Rolf Kesselring: En avoir ou pas…
«Cartes postales» de créateurs suisses expatriés... Rolf Kesselring, écrivain, ancien éditeur, nous adresse son courrier de la région de Nîmes.
Depuis la nuit des temps, il y en a qui en ont et d’autres qui n’en ont pas. Hemingway, lorsqu’il intitula son bouquin de cette expression triviale ne savait pas encore tout le sel que prendrait celle-ci avec le temps.
Tenez, depuis quelques temps, la santé est devenue un problème crucial, immédiat, absolu. Vous me direz qu’avec tout ce que clament le corps médical et les scientifiques à propos des cancers qui nous guettent, du retour de la tuberculose, sans parler du choléra et de la peste qui guettent quelque part, il ne nous reste qu’à nous asseoir le cul par terre et à attendre notre fin. Et dire qu’on songeait déjà à l’immortalité!
Mort imminente annoncée
Il ne se passe pas un matin sans qu’on nous annonce une catastrophe meurtrière. La mort nous guette partout, dans l’escalier, dans les cabinets, au bistrot, dans la cuisine, à l’école ou même à l’hôpital.

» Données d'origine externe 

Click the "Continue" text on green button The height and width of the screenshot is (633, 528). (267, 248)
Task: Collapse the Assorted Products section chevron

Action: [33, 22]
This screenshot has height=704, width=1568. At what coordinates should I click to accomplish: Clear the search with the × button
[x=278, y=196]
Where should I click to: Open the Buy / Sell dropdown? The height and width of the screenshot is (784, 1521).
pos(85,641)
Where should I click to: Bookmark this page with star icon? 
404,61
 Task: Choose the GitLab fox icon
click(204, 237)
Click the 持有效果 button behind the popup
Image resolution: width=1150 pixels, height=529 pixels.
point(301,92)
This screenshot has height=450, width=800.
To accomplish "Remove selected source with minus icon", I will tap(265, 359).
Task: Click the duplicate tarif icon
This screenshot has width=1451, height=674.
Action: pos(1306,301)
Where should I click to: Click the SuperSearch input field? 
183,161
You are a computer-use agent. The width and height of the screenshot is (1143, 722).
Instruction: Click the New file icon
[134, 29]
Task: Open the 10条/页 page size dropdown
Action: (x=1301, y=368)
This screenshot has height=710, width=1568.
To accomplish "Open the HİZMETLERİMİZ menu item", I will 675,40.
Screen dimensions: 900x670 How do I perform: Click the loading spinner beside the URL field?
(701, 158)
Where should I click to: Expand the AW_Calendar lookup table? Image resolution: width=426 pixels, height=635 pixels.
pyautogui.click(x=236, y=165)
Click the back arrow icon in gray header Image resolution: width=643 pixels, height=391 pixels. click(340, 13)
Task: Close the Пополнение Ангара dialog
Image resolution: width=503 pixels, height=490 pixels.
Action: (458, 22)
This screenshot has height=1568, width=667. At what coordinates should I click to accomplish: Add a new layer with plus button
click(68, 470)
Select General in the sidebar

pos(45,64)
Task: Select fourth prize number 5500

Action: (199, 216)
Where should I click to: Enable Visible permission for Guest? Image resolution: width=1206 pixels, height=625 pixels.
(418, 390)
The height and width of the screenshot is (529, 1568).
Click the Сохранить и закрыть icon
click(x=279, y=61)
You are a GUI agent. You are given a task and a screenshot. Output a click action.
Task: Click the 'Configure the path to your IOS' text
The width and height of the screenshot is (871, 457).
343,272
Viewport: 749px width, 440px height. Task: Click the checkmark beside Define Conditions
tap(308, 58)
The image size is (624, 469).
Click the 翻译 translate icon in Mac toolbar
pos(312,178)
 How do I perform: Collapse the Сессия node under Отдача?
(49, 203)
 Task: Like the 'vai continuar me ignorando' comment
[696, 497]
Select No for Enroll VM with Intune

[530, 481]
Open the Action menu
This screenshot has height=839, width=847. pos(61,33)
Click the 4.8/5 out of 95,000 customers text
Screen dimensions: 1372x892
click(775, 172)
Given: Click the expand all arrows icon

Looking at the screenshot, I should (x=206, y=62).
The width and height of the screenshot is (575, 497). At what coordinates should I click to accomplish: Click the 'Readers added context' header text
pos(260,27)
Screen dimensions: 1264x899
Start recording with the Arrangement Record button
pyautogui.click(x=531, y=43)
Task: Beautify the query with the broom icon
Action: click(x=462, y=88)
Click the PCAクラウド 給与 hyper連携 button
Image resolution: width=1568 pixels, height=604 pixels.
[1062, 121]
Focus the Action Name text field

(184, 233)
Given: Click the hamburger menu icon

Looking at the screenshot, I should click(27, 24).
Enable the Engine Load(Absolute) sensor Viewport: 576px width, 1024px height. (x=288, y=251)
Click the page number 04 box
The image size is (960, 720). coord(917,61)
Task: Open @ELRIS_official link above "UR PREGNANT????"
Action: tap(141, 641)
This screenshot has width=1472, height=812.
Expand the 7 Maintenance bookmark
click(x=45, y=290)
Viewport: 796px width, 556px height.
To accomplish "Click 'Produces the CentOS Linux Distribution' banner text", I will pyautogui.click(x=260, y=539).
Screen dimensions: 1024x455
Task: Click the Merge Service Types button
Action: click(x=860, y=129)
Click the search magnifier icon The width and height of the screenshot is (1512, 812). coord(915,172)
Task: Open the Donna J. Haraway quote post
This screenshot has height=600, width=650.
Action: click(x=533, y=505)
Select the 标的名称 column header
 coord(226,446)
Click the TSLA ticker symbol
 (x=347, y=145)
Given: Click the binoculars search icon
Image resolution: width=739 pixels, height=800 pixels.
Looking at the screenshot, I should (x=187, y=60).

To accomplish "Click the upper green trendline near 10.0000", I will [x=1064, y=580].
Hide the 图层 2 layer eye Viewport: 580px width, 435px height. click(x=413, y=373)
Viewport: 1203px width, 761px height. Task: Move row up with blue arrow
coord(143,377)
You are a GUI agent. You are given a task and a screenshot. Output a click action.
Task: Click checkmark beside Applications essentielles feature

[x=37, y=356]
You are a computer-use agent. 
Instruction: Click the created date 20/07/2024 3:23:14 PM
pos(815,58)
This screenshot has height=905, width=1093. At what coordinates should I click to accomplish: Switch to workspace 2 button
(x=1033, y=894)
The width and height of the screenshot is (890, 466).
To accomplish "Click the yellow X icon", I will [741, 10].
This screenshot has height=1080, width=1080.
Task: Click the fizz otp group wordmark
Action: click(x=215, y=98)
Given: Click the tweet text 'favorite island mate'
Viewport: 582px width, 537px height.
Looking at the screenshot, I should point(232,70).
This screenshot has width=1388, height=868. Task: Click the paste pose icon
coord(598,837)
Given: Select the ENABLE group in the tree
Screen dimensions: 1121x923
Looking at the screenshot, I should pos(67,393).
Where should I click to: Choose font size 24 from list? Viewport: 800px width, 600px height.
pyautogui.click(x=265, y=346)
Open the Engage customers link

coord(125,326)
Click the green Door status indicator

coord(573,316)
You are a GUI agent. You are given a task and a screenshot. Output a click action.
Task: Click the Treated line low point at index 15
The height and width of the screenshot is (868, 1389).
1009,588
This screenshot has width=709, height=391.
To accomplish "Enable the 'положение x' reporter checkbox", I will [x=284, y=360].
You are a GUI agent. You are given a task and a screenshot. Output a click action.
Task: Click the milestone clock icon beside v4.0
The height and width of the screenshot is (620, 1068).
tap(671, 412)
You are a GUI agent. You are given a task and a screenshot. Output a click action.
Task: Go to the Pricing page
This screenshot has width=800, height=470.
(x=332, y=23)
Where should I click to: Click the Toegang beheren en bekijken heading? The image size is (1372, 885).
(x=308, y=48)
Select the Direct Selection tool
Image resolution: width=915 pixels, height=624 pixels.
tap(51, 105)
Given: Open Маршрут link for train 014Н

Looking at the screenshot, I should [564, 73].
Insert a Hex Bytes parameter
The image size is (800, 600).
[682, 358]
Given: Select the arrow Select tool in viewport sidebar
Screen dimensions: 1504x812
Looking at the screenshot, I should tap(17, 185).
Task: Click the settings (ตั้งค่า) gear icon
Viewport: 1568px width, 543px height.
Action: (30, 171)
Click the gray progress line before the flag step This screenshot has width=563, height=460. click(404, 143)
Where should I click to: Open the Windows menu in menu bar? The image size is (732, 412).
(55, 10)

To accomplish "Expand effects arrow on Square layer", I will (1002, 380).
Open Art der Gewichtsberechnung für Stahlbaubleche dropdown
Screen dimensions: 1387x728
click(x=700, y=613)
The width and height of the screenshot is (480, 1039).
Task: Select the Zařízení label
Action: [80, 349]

Il y a le sida, l’encéphalite spongiforme, les pesticides, les eaux troubles et empoissonnée, de l’autre, des terroristes meurtriers qui cherchent à nous descendre par tous les moyens possibles.
Tous veulent notre peau… Et je ne parle pas du chocolat ou de la fondue. Il paraît, selon mon plombier, qu’ils ne sont pas nets non plus. Bref, c’est l’enfer! On ne vit que pour mourir. Inévitablement! Fatalement!
Le sel de la vie
Aux dernières nouvelles, il paraît que l’assassin qui nous traque, c’est le sel. Il y en aurait beaucoup trop dans les plats cuisinés, trop dans l’alimentation industrielle, trop dans ma soupe, trop dans notre vie. Des gens autorisés, les mêmes qui nous angoissaient le mois précédent avec le diabète (donc avec le trop-plein de sucre dans notre sang), nous avertissent qu’une fois de plus, nous sommes en danger de mort à cause de lui.
Le sel! Les hommes se sont battus pour lui. C’était une richesse. Il donnait du relief à notre vie et voilà qu’on nous révèle qu’il fiche en l’air notre tension artérielle et provoque des problèmes de circulation sanguine. En tout cas, c’est ce que disent les inquiéteurs patentés des systèmes de santé de nos pays trop riches, trop bien nourris. Il paraît que la note risque d’être… très salée.
Avoir de l’espoir ou pas?
Candide, je venais de découvrir le livre de Pierre Lazlo («Chemins et Savoir du sel», Editions Hachette). Avec ce bouquin, j’avais jubilé sur l’histoire et l’aventure du sel. Grâce à lui, je venais de découvrir que ces petits cristaux insignifiants étaient un des fondements de notre culture planétaire.
Sans le sel, moins de vie, moins d’intelligence, moins de saveurs. Perdu dans sa passion saline, Lazlo m’avait fait voyager des vieux traités alchimistes à nos modernes laboratoires de chimie. Avec lui, j’avais arpenté toutes les routes du sel…
Le sel de la mort
Le coup fut terrible! Ils me descendaient au beau milieu de mon imaginaire salin. Avec leurs bulletins de santé, ils parvenaient à m’empoisonner les neurones. Ils me racontaient une histoire à mourir debout. Puis, peu à peu l’humour et l’espoir revinrent.
Je venais de songer que, si nous, en Occident, nous mettions trop de sel dans notre abondante nourriture, il existait des pays – en Afrique par exemple – où les humains possédaient du sel à profusion, mais pas d’aliments pour le mettre dedans. Alors, je me suis dit que ceux-là, au moins, ne risquaient rien… sinon de mourir de faim.